Ruby I would love to post a photo BUT I don't know how to post a photo here. just figured out how and posted it below


----------



## BamaSuzy (May 10, 2002)

Here's a photo of a machine just like mine. See the tension thing in the middle is a tall cylinder with a space all around it. On one side it says "L" and the other side "T"


----------



## FarmChix (Mar 3, 2013)

http://www.ismacs.net/domestic/threading_the_new_domestic.html

See if this helps


----------



## FarmChix (Mar 3, 2013)

http://www.sewusa.com/Threading_Dia..._threading/Domestic_153_threading_diagram.htm

This one is more close-up


----------



## BamaSuzy (May 10, 2002)

Thank ya'll! A good friend came by my little general store this morning and showed me how to thread it!!! As so as he saw the tension cylinder on the top he figured it out and then we were good to go!!! Now I've got to relearn how to use the bobbin winder, but the one in the manual for the later machine is just like this one so I can use it to refresh my memory! Thanks for the links! I printed them out for reference!!!!


----------



## Chixarecute (Nov 19, 2004)

L...Loosen? T...Tighten?


----------



## Macybaby (Jun 16, 2006)

That is very neat - I've not seen an early Domestic with that type of top tension before.
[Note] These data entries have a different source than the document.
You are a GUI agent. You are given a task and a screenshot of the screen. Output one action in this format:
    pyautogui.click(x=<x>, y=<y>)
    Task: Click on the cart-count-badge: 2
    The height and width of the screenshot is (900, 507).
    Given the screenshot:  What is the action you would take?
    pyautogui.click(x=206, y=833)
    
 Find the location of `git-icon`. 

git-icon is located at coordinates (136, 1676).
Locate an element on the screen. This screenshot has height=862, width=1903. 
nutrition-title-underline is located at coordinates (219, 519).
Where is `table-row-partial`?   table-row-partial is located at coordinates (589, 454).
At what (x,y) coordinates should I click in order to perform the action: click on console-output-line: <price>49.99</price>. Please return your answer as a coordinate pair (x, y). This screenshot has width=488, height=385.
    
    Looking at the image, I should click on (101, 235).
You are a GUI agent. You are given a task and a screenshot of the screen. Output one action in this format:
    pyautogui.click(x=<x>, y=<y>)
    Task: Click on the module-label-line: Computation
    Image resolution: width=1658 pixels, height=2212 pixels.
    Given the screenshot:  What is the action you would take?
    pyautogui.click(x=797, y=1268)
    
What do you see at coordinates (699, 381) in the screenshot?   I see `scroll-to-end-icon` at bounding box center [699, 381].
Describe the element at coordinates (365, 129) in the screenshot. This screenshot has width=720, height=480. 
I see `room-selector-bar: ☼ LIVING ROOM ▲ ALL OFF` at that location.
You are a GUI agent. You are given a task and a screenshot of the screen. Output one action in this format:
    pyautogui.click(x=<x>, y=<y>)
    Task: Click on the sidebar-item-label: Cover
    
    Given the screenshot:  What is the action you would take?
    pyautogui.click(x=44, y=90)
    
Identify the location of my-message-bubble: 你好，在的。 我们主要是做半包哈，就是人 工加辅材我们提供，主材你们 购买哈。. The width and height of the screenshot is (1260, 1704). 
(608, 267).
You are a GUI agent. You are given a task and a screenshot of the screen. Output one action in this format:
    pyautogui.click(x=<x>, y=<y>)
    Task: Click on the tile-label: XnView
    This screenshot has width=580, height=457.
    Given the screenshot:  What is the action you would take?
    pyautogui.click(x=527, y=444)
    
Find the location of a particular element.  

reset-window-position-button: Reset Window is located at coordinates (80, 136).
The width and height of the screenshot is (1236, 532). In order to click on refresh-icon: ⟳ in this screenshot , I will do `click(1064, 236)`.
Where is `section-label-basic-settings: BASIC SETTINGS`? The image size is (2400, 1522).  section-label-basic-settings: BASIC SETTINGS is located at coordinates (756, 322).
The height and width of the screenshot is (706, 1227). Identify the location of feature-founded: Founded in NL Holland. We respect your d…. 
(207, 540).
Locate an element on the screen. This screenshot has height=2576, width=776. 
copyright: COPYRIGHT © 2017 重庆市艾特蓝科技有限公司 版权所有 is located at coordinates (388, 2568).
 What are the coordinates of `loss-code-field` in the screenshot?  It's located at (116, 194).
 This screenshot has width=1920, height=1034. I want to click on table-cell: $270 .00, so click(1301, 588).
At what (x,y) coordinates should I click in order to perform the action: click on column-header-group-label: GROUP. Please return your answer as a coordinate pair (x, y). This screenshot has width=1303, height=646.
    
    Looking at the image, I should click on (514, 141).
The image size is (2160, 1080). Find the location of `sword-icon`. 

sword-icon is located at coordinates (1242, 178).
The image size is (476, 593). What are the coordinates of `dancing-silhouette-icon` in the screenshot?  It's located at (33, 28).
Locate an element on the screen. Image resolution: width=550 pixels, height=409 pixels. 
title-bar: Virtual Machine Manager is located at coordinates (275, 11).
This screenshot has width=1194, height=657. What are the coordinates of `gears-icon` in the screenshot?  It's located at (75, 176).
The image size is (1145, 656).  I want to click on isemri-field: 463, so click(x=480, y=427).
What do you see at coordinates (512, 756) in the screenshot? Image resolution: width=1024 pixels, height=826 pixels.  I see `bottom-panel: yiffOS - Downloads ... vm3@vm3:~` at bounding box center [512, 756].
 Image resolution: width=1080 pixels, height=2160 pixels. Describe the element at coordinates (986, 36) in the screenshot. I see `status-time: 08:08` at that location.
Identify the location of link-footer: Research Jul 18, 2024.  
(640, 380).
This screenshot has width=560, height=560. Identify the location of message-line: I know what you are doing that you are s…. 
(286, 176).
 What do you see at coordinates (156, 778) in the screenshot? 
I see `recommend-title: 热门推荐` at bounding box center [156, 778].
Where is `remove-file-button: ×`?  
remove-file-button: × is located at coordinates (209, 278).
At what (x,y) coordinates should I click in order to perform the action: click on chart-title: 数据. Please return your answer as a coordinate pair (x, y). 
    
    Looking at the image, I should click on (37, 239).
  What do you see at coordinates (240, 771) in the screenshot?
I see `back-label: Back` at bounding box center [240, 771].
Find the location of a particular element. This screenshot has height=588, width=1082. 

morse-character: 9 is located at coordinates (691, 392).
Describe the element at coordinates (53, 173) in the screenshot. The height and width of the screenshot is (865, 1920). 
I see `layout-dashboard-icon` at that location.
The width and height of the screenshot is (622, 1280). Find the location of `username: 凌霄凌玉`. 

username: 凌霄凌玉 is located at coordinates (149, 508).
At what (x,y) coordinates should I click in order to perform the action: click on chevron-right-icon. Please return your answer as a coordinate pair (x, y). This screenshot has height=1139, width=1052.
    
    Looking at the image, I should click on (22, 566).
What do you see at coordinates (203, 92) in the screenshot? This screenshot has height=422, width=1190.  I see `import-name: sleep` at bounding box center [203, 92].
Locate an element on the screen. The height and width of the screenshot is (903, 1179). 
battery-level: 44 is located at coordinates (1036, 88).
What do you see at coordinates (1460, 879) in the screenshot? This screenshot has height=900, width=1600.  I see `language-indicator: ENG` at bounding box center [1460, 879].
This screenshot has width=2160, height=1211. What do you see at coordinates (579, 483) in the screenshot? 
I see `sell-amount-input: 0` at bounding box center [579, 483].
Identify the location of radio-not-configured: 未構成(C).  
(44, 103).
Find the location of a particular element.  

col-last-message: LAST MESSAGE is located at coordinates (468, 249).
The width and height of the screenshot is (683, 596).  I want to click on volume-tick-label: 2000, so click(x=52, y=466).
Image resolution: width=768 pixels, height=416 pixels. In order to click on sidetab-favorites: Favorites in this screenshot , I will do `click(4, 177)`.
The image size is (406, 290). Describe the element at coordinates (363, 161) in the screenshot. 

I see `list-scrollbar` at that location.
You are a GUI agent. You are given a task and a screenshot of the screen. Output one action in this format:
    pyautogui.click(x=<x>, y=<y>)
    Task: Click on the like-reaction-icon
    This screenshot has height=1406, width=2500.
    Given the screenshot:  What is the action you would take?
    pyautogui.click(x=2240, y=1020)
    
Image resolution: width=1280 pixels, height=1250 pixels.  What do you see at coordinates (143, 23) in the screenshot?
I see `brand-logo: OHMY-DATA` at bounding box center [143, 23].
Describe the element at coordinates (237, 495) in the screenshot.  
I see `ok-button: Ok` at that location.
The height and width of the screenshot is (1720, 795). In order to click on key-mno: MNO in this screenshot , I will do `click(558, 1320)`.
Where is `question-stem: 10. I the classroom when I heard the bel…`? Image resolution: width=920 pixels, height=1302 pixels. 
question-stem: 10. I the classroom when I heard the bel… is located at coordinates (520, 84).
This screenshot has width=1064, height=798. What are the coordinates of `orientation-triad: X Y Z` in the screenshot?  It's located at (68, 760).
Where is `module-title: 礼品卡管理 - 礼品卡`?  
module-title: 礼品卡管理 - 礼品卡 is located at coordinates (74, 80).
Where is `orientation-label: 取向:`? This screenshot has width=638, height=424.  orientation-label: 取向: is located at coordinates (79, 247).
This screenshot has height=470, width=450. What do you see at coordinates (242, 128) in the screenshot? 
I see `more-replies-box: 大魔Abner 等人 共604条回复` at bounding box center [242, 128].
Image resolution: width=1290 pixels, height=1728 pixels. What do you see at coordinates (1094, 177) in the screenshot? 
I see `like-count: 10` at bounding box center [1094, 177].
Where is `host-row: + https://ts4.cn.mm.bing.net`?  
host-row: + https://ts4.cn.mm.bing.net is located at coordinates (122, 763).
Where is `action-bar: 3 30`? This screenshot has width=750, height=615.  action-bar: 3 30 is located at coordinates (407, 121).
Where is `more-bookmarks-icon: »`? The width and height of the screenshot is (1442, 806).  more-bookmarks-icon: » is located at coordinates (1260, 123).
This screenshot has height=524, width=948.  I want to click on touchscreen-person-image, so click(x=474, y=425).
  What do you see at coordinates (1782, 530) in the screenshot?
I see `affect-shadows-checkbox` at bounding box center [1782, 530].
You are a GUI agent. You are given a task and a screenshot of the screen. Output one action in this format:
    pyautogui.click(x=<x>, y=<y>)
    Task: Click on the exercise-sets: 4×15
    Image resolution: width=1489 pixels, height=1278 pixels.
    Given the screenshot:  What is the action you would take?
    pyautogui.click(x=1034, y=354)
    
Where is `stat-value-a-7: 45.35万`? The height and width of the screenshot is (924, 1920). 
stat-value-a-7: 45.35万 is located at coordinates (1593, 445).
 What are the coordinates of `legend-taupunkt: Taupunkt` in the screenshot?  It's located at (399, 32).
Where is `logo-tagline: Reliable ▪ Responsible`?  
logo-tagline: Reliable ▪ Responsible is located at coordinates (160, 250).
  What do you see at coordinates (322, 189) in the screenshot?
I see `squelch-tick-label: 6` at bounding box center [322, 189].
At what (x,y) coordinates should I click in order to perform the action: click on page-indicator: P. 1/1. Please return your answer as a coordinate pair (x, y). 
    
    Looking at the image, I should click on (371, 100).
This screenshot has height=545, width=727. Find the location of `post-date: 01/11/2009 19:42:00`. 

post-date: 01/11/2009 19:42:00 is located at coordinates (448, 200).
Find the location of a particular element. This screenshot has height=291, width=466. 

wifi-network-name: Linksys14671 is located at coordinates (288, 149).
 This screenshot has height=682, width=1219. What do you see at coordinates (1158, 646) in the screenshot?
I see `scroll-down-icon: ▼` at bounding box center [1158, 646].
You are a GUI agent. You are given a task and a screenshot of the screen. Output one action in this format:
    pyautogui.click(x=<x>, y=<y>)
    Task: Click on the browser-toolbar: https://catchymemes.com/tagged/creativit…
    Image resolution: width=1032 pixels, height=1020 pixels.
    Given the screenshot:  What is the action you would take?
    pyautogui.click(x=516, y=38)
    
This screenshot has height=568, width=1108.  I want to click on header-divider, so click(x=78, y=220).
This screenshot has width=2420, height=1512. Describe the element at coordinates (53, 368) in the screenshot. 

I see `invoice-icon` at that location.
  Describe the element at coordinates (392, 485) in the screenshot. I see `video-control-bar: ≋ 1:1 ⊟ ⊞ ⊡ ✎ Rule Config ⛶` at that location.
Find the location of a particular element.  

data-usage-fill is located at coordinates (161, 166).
Domestic got taken over by White in the mid 1920's, so later "Domestic" machines are just like Whites, and nothing like the early Domestic machines. The SEWUSA link shows a manual for a White made machine.

This is my Domestic, it's got a different top tension. There is a "NEW DOMESTIC" machine that is the upgrade and has a front tension like more modern machines have, but the rest looks about the same. I would guess that your "D" is somewhere between the two - as it's got the updated bobbin winder where mine has the older style where you have to hand guide the thread. 










I'm curious - does your machine have the hole in the shuttle carrier like in this picture?


----------



## Macybaby (Jun 16, 2006)

Here is the cabinet










And some of the attachments - I've got lots of extras - and also have an Acme buttonholer that works with it.


----------



## Macybaby (Jun 16, 2006)

I also have a bed mount ruffler - this is one of my favorite machines of my collection.


----------